A Glastonbury, en tant qu'artiste, il explique qu'il a eu des personnes patientes qui lui ont montré les lieux, l'ont aidé à se repérer.
Pour monter sur scène, c'est son frère (Sam Harris, chanteur et leader du groupe) qui le guide par l'épaule et dès qu'il sent les claviers, il plie sa canne et se dépêche d'être opérationnel. Ils font cela depuis longtemps et ça marche très bien. (Photo Billboard ci-dessous).

Sam Harris guidant Casey Harris par l'épaule sur scène

Le groupe a d'ailleurs profité de son passage à Glastonbury pour adhérer à #MusicWithoutBarriers d'Attitude is Everything. (Casey Harris posant avec le panneau #MusicWithoutBarriers ci-dessous)

Photo de Attitude is Everything - Casey Harris tenant la charte #MusicWithoutBarriers lors du festival de Glastonbury - juin 2016

Quand Dave Kent lui demande comment il est perçu en tant qu'artiste aveugle, Casey Harris explique que, même s'il n'aime pas dire ça, la société a peu d'attentes de la part des personnes déficientes visuelles et du coup, quand celles-ci font des choses aussi bien que les voyants, ça devient extraordinaire!
Il dit que, dans son cas, quand il trouve quelque chose qu'il peut faire aussi bien, voire même mieux que les autres, il se donne à fond.
Et quand Dave Kent lui demande si le terrain boueux typique de Glastonbury n'est pas trop gênant pour déambuler sur le site, il répond qu'à partir du moment où les gens font un minimum attention à ce qui se passe autour d'eux, la boue n'est pas un problème.

Néanmoins, Dave Kent recommande vivement de venir avec un accompagnant, cela simplifiant bien les choses, et étant possible grâce à cette tarification permettant à la personne handicapée d'avoir un billet gratuit pour son Personal Assistant (PA).
Cela montre aussi qu'il reste encore beaucoup de choses à mettre en place pour faciliter la venue du public déficient visuel sur de tels événements. La première étant de communiquer et de faire connaître les dispositifs existants. Et ce discours rejoint les remarques faites par Thierry Jammes et Michaël Jeremiasz rapportées dans le billet sur les Eurockéennes.

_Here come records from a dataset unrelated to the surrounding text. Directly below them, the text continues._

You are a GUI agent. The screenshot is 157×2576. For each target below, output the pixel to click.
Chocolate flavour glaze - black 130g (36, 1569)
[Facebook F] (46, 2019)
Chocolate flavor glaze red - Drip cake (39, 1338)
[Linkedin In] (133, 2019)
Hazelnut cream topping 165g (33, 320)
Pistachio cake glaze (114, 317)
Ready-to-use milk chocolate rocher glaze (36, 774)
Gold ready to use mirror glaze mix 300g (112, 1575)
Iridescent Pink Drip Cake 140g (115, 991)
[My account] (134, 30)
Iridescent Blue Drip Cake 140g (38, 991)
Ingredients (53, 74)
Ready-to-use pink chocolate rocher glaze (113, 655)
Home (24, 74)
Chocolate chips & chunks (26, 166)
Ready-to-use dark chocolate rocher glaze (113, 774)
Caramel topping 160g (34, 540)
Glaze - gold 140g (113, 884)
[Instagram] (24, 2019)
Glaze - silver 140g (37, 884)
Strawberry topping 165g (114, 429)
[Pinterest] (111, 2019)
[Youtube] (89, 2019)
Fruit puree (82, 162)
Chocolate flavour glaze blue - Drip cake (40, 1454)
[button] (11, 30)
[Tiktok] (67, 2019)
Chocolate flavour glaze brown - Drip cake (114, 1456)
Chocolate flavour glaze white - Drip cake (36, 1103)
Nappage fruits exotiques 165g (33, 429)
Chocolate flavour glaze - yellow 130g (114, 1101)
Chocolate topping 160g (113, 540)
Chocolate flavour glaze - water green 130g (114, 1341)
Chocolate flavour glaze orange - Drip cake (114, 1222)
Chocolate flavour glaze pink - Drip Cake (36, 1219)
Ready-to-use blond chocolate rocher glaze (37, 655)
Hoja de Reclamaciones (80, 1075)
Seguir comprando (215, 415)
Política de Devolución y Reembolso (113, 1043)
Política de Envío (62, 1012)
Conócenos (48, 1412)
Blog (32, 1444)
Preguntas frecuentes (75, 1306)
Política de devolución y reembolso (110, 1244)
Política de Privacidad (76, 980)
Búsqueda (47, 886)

On pourrait imaginer un plan simplifié du site, en relief, en gros caractères avec contraste marqué des couleurs, un système de chuchoteurs ou souffleurs d'images , des cheminements contrastés, qui pourraient être ceux conçus pour faciliter les déplacements en fauteuil roulant, avec une couleur et un revêtement adaptés...
Et l'argument consistant à dire que cela ne sert à rien puisque, de toute façon, il n'y a pas de festivaliers déficients visuels, n'est pas valable. Il faut certes un peu de temps pour faire connaître les dispositifs mis en place mais les festivaliers viendront si ceux-ci correspondent à leurs besoins.